The court, thereafter, directed the Centre to examine the issue raised by the Delhi government and to place before the bench the number of beds, category-wise, allocated for Delhi.
It also asked the Centre to inform the court about steps taken to augment the beds to be allocated for COVID patients in the national capital.
During the hearing, Rao said that updation of data of vacant and occupied beds on the Delhi fights corona website and related apps should be done at least thrice a day if not in real time.
He said the updated numbers should also indicate the number of people on the waiting list at each hospital.
The Delhi government was also directed to file a status report with regard to seizure of hoarded or black marketed equipment and medicines and orders passed by the SDMs for release of the same.

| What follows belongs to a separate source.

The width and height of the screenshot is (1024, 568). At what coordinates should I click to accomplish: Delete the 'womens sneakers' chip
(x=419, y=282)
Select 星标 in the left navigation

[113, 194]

A bench of Justices Vipin Sanghi and Rekha Palli was hearing a PIL seeking directions to them to declare medicines and medical equipment meant for COVID treatment as essential commodities under the Essential Commodities Act.
It said if something has to be done, “do it without waiting for orders from the court”.
The court issued notice to the Union Health Ministry and the Delhi government, represented by additional standing counsel Anuj Aggarwal, on the plea which has also sought setting up of fast track courts to deal exclusively with cases of black marketing and hoarding of medicines and equipment.
It also directed that its order against hoarding and black marketing of medicines and equipment related to COVID treatment be communicated to all subordinate courts and listed the matter for hearing on May 18.
The direction came on the petition by Delhi resident Manisha Chauhan has also sought appointment of special public prosecutors for dealing with such cases before the special fast track courts.
Advocates Sanjeev Sagar and Nazia Parveen, appearing for Chauhan, told the court that in the absence of a notification declaring medicines and equipment meant for COVID as essential commodities, these are being hoarded and black marketed.
They also told the bench that in the absence of any such notification, people hoarding or black marketing such items are trying to claim benefit of it and the subordinate courts appear to be unaware of the high court’s orders on this issue.
The petition has also sought initiation of contempt action against those persons who are engaging in black marketing and hoarding of medicines and equipment meant for COVID treatment in violation of the high court’s direction against such practice.
During the hearing, the Centre told the bench that the suggestion to fix MRP of the equipment was a good suggestion as it would prevent dumping of spurious imports on Indian ports and it would not discourage genuine importers.
It said it was looking into the issue.
The court, during the hearing, suggested that some incentives in the form of certain percentage of returns can be given to the importers at the time of fixing a price of the equipment and medicines.
It also said that if there is free flow of the imported goods, then the market forces and competition would determine the prices, if there was no caterlisation.
It said the government should also examine whether it can issue any notification to prevent hoarding and black marketing of the imported items.
To this, the Centre said that while an MRP can be fixed for sale of these imported goods, no time line as such can be fixed for selling them.
It also said that due to exemption from customs duties on COVID related equipment and medicines, a lot of people, including individuals, are importing them.